Mexico’s president has sent new reforms to Congress aimed at cracking down on money laundering, but the measures’ potential impact on organized crime is uncertain.

As reported by the Associated Press, last week President Enrique Peña Nieto sent a proposal to a judicial subcommittee in Mexico’s lower house of Congress, which would give authorities more leeway to investigate and prosecute those who manage assets on behalf of members of organized crime. Should the bill become law, such individuals, often referred to as “prestanombres” or “testaferros” in Spanish, would be eligible for prosecution under money laundering statutes.  

Furthermore, on June 17, as Vanguardia reported, a stronger anti-laundering law came on the books, which gives the Finance Ministry greater resources in monitoring the entry of foreign currencies into the Mexican financial system. Such transfers are vital for transnational drug shipments, for which US dollars are the typical medium of exchange.

Prior to Peña Nieto’s inauguration in December, Presidente Felipe Calderon pursued a handful of different measures seeking to limit the ability of organized crime groups to introduce illicit profits into the legitimate financial system. In 2010, his government imposed new restrictions on the amount of cash that could be moved through currency exchanges, and implemented new due diligence requirements for financial institutions with regard to their customers. Calderon’s government also enacted a new asset seizure law in 2009 that was designed to make it easier for authorities to confiscate goods purchased with the proceeds of illegal activities.

[See InSight Crime’s complete coverage of money laundering in Latin America]

InSight Crime Analysis

Peña Nieto’s bill addresses a perceived flaw in Mexico’s recent approach to organized crime, one that many critics have touched: the absence of a serious plan to combat gangs’ finances. Reversing the lack of interest in the criminals’ financial networks is one idea that enjoys widespread support in the political system, with virtually all of the candidates in last year’s presidential election voicing support for ideas like those proposed by Peña Nieto.

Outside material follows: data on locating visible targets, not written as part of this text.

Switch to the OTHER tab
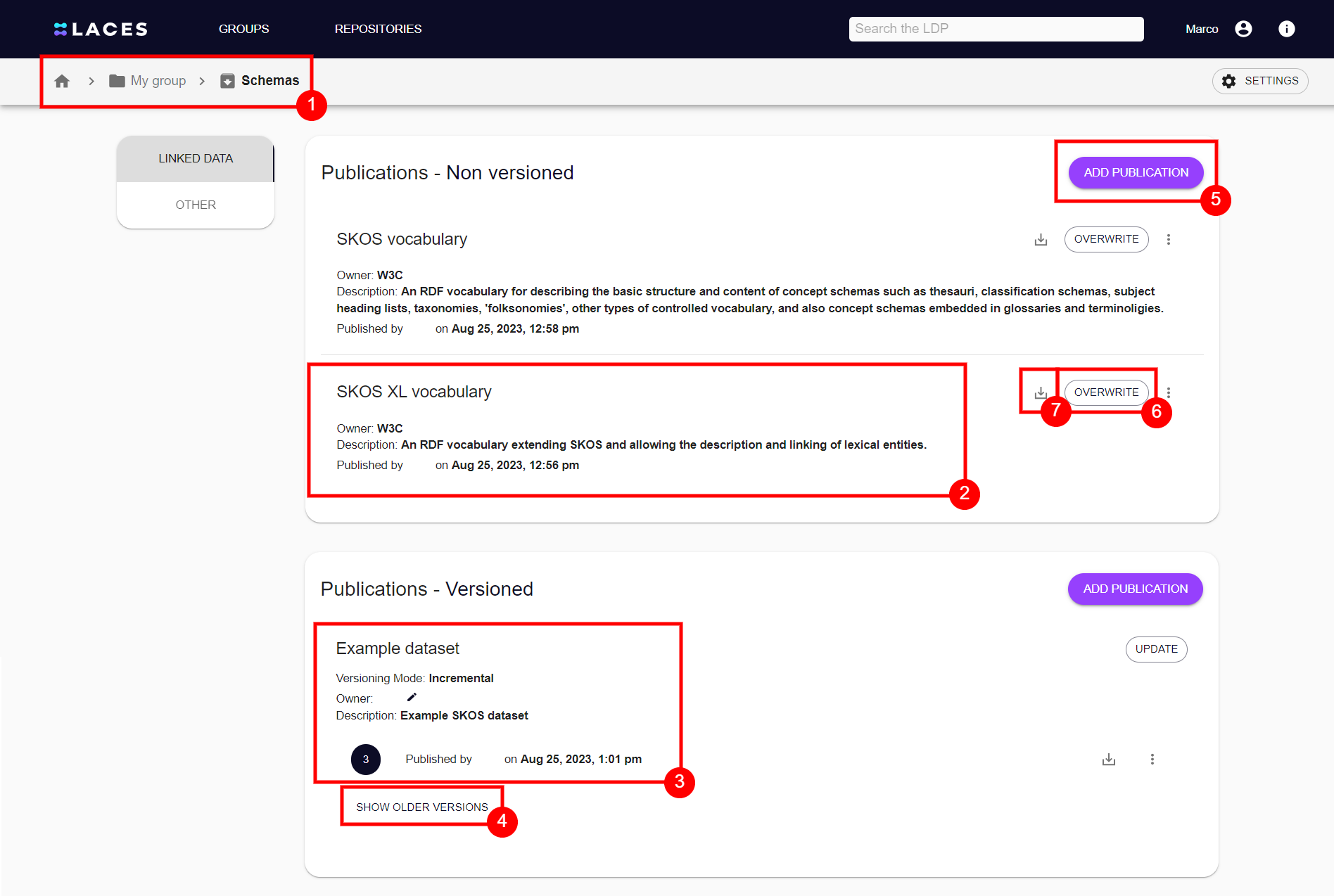Screen dimensions: 1334x896 (196, 205)
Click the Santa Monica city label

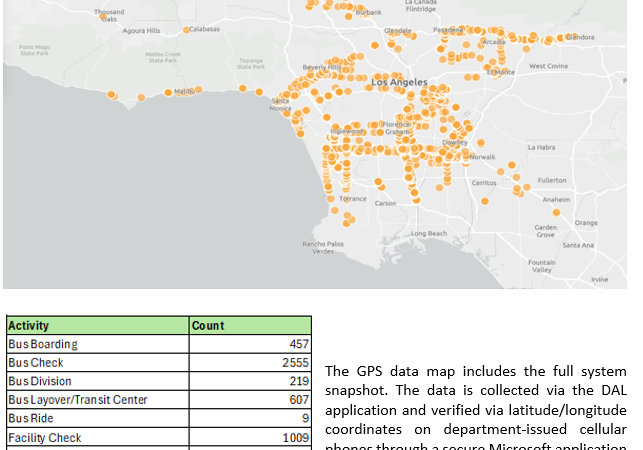pos(281,104)
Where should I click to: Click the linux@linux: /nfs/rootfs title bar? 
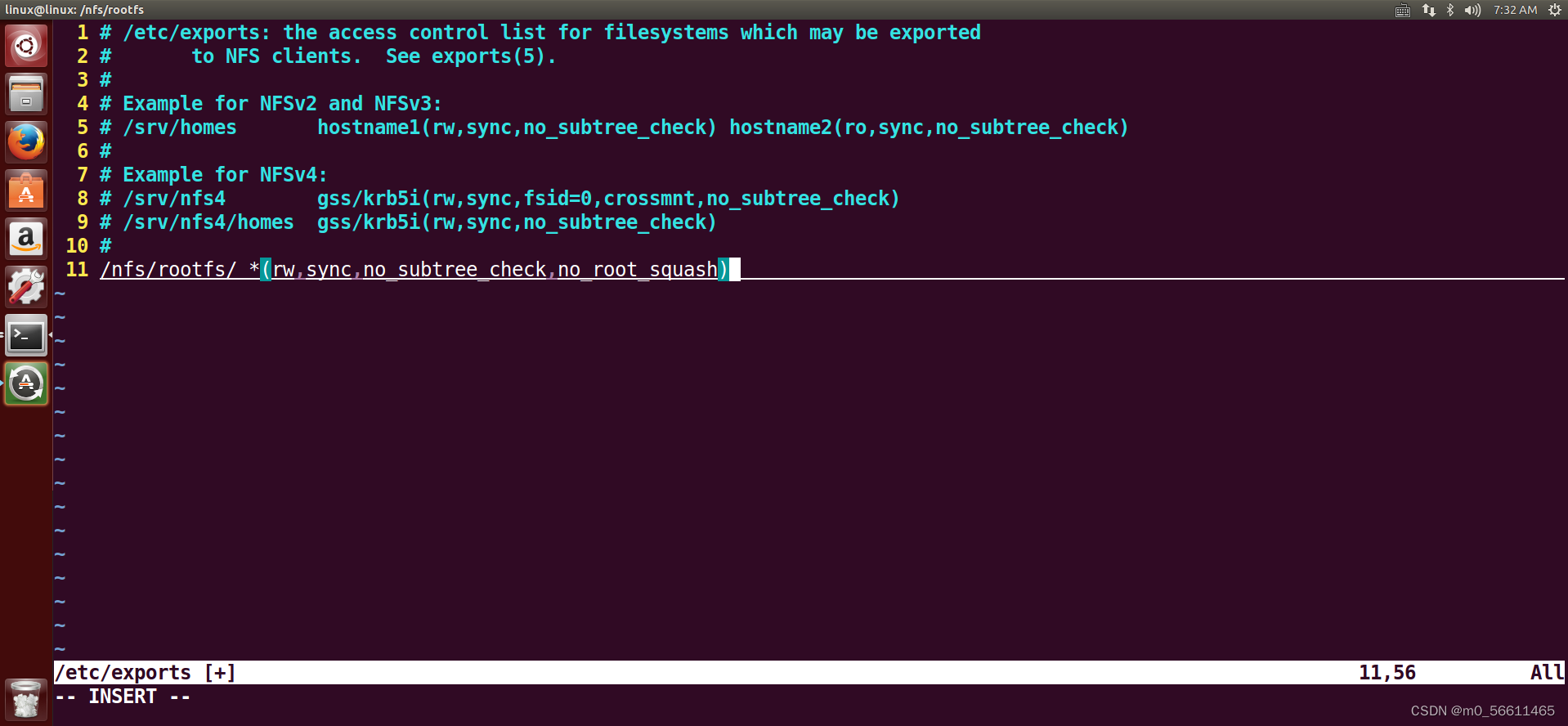point(74,10)
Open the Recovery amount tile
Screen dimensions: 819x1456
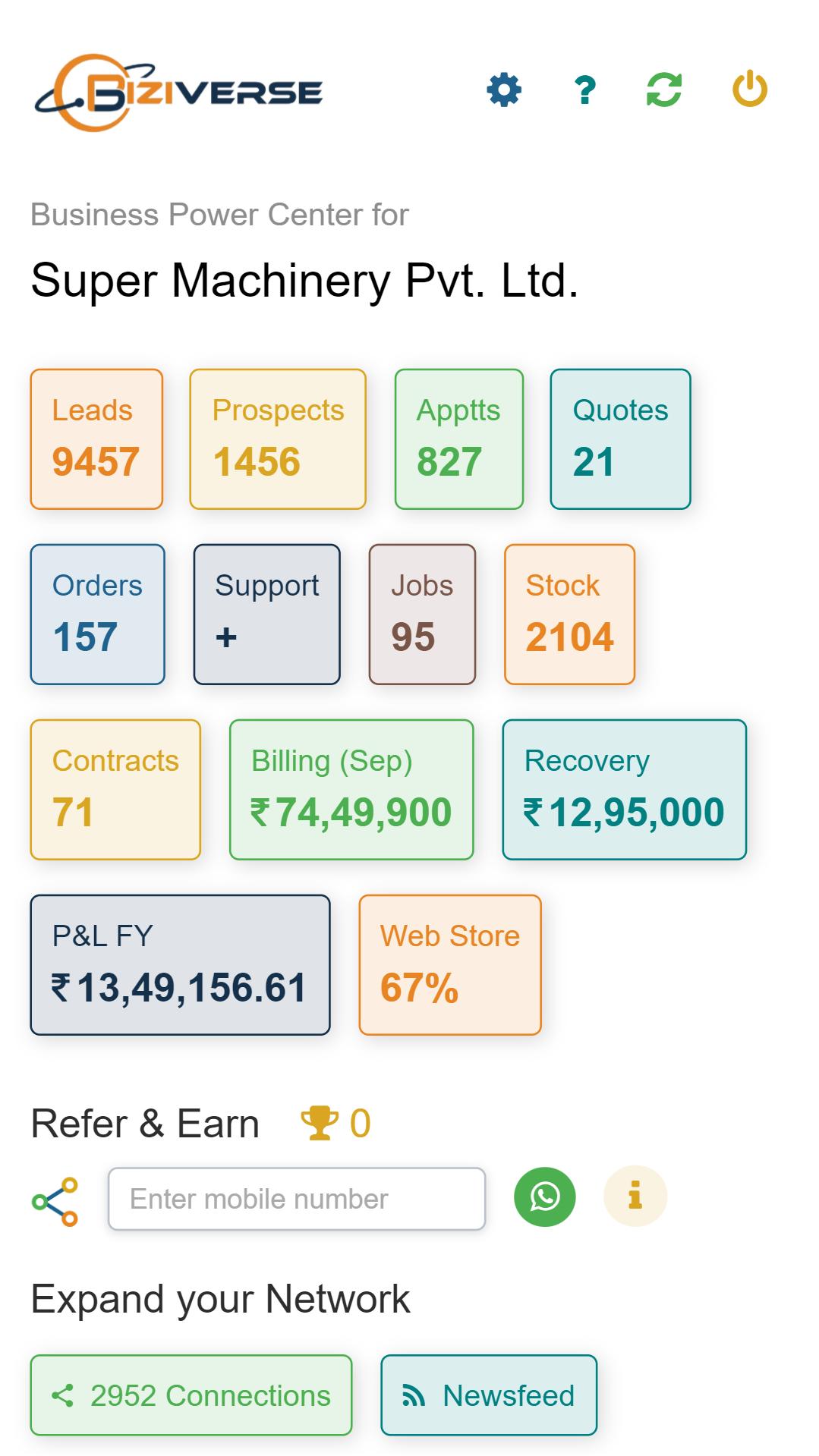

Unfortunately, it is often easier to pass such laws than it turns out to be to prosecute money laundering cases against members of organized crime. As InSight Crime reported last week, authorities have launched prosecutions based on the asset seizure law on just 29 occasions in the three years since it has been enacted. And while this may be a particularly pronounced problem in Mexico, it is an issue everywhere.

The US government has become infamous for its unwillingness or inability to regularly prosecute banks that violate laundering regulations, even while it goes after the criminals who use those banks. Other countries in the region, such as Argentina, have also shown that prosecuting money launderers is not easy or politically popular.

While difficulty should not be an excuse for inaction, the persistent obstacles to an effective anti-money laundering regime throughout the hemisphere reflects the inevitable shortcomings of this approach to organized crime and represents the top reason why this new law is not a game-changer. In essence, there is simply not the will to carry out these laws, especially as they relate to the prosecution of the world’s top financial institutions. The cases brought against HSBC in the United States and Argentina are perfect illustrations of this unwillingness. 

Furthermore, the advocates of using money laundering statutes to attack groups like the Sinaloa Cartel and the Zetas rarely flesh out exactly how it would help. Money laundering laws are extremely useful for exposing dirty politicians with hidden offshore funds, such as those of Augusto Pinochet in Riggs Bank, or for breaking down terrorist financing networks, as was the case with Al Qaeda after 9-11. 

However, organized crime groups present fundamentally different targets than either of the above. For politicians, tracking their dirty money can expose them as criminals, allowing voter outcry to run them out of public life. In this sense, depriving them of their ill-gotten wealth is a secondary benefit, with depriving them of a public post being the principal gain. But Mexican drug traffickers are already exposed as criminals, which is why they live underground. Identifying a laundering network at the service of Joaquin “El Chapo” Guzman tells us little that we didn’t already know about him. 

For terrorists, the financial network exists to facilitate violence, so cracking down on the money limits their ability to kill civilians. For drug traffickers, the calculus is reversed: the violence is commited to facilitate the profits. As a result, making it significantly harder for them to launder money would not limit their ability to perpetrate acts of violence (at least, not in the short term). In fact, reducing gangsters’ access to laundered money could have the perverse effect of encouraging them to compensate for their smaller effective profit margins with a greater volume of activity: more trafficking, more extortion, more kidnapping, and more robbery. In other words, a stronger focus on gangs’ financial networks — even putting aside the difficulty in implementing such a strategy — would not necessarily lead to a public security benefit. 

Nonetheless, measures like those pursued by the Peña Nieto and Calderon governments remain popular, and we will likely see more of them. In and of itself, there is nothing wrong with this, but such changes are unlikely to be the leading edge of a more effective violence reduction strategy.